Home Politics 23/July/2025 09:12 AM

Over 100 humanitarian organizations urge immediate action to open all Gaza crossings, end Israeli siege

RAMALLAH, July 23, 2025 (WAFA) – More than 100 international humanitarian organizations have called on governments around the world to immediately open all land crossings into Gaza, restore full access to food, clean water, medical supplies, shelter materials, and fuel, and to support a UN-led humanitarian mechanism, alongside an immediate and lasting ceasefire.

In a joint statement issued Wednesday, humanitarian organizations said that aid workers are now standing in food lines, risking gunfire, just to feed their families, while the Israeli government's blockade continues to starve Gaza's population.
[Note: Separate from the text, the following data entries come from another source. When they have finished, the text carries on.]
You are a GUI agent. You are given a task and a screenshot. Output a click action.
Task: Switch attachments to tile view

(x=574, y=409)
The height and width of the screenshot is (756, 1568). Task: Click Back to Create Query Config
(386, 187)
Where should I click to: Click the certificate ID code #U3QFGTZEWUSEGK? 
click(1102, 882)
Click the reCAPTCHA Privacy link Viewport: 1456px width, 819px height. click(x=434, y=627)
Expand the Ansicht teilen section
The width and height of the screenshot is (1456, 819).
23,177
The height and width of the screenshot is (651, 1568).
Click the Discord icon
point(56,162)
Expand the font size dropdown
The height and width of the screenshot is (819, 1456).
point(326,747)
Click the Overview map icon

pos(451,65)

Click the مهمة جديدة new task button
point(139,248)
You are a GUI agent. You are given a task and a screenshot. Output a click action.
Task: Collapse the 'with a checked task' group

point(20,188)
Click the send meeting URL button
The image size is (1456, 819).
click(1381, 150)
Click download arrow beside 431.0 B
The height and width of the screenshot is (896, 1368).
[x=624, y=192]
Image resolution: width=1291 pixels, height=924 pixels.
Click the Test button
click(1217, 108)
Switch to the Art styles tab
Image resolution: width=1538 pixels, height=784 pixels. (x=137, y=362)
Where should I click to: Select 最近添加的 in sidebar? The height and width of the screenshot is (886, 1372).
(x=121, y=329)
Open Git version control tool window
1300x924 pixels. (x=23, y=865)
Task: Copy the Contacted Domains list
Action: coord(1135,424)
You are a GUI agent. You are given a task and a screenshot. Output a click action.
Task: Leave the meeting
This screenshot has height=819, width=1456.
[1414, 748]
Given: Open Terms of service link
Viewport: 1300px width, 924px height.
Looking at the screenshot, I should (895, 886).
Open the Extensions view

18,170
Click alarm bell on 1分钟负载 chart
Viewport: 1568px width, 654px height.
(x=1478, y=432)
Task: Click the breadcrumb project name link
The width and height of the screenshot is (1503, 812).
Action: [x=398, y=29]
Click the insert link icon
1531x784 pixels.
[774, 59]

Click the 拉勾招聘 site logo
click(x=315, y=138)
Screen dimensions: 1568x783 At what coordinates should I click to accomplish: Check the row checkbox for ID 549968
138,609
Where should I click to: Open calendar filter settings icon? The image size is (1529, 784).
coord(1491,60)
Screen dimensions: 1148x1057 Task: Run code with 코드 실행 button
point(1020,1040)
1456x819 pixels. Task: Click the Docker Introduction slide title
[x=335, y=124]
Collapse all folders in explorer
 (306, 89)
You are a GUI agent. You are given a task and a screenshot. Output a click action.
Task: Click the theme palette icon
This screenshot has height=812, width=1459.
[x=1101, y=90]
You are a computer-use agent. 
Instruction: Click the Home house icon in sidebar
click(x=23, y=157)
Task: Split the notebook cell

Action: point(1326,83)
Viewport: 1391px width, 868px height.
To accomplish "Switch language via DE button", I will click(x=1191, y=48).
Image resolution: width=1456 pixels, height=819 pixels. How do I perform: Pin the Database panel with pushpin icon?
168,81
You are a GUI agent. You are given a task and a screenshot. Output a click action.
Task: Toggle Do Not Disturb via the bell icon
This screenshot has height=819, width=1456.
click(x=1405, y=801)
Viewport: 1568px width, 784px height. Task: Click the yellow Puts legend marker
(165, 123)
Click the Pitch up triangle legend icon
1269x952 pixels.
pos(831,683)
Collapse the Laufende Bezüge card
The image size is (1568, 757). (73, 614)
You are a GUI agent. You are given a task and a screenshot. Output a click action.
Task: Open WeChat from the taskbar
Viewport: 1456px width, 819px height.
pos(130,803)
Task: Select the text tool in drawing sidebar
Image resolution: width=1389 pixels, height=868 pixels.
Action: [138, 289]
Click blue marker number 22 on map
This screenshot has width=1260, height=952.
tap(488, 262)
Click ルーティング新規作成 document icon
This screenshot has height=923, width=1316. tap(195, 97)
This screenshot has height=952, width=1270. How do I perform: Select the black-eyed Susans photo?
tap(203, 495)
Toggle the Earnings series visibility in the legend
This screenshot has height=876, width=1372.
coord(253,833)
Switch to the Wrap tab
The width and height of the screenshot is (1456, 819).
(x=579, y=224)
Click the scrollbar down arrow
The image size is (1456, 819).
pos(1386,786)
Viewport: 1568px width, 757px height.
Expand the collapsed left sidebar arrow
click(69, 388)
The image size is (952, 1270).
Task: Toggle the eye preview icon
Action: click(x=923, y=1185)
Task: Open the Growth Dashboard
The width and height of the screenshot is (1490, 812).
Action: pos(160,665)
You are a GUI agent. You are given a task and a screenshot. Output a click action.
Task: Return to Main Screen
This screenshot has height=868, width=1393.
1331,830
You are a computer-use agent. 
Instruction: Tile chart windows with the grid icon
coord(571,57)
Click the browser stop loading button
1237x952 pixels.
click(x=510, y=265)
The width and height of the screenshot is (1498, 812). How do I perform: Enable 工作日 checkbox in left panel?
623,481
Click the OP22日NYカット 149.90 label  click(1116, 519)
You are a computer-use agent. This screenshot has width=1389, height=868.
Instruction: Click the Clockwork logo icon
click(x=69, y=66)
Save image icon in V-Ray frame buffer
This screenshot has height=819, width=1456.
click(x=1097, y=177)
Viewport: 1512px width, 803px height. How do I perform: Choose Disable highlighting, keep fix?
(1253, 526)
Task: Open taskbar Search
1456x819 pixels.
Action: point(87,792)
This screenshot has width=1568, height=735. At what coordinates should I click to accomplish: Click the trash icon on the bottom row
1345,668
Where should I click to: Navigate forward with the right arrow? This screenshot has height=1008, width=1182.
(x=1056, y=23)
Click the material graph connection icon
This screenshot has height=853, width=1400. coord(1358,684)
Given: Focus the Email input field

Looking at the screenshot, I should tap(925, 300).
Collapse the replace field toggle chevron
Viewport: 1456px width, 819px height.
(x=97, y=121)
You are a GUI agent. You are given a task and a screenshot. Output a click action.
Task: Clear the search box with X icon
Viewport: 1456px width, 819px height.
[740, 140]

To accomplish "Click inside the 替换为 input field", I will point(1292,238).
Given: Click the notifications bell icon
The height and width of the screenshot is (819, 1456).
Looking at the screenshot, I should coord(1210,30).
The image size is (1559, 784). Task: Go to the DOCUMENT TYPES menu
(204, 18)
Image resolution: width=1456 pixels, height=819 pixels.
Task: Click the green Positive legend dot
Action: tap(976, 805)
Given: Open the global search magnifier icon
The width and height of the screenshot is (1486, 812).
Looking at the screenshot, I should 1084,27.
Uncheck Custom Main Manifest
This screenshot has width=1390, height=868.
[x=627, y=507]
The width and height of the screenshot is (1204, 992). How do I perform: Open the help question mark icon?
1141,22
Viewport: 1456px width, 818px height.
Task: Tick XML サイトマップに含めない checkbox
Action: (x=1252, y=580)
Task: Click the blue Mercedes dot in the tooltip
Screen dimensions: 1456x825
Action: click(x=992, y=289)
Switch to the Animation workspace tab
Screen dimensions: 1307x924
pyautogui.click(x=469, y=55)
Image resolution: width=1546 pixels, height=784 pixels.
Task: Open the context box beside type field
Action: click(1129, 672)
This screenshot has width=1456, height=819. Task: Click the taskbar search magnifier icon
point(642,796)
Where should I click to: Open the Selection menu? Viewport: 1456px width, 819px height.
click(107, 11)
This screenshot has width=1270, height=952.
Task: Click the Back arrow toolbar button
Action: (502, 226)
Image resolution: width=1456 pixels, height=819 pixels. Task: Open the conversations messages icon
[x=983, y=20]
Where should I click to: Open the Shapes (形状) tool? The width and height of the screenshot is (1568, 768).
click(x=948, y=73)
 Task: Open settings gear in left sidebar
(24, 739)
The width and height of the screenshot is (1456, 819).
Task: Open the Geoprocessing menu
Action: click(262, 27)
Organizations report witnessing the rapid physical deterioration of colleagues and partners, as aid supplies run critically low.

One humanitarian worker summed up the desperation: "Every morning in Gaza, people ask the same question—will I get to eat today?"

The statement highlights the near-daily massacres at food distribution points. According to UN figures, as of July 13, 875 Palestinians had been killed while searching for food — 201 on aid routes and the rest at distribution centers, with thousands more injured.

Meanwhile, Israeli forces have forcibly displaced nearly 2 million exhausted Palestinians, with the last mass evacuation order issued on July 20, confining the population to less than 12 percent of Gaza's territory.

The World Food Programme (WFP) has warned that the current conditions make humanitarian operations "unsustainable" and reiterated that starvation as a weapon of war constitutes a war crime.

Despite massive stocks of aid sitting undelivered both inside and outside Gaza, organizations say distribution is blocked by Israeli-imposed restrictions, delays, and fragmentation. "These obstacles have created chaos, hunger, and death," the statement says.

One mental health worker described the trauma among children: "Kids are telling their parents they want to go to heaven—because at least there's food there."

Medical professionals are reporting unprecedented rates of acute malnutrition, particularly among children and the elderly, along with outbreaks of diarrhea, piles of uncollected waste, and people collapsing in the streets from starvation and dehydration.

On average, only 28 aid trucks enter Gaza daily — a fraction of what is needed for over 2 million people, many of whom have received no aid for weeks.

The groups firmly reject the claim that the UN-led humanitarian system has failed. "It hasn’t failed — it has been deliberately obstructed," the statement declares. Humanitarian agencies have both the capacity and resources to deliver on a large scale, but access remains systematically denied, even to their own starving and exhausted staff.

The organizations also criticized recent announcements from Israel and the EU on expanding aid access. “These promises of ‘progress’ ring hollow in the absence of real change,” the statement says. “Every day without sustained aid flow means more deaths — from preventable disease, from starvation, from shattered hope.”

The statement emphasized that the people of Gaza are caught in a cycle of hope and despair, waiting for aid or ceasefire announcements only to awaken to even worse conditions. “This isn’t just a physical ordeal — it’s psychological torture,” the groups warned.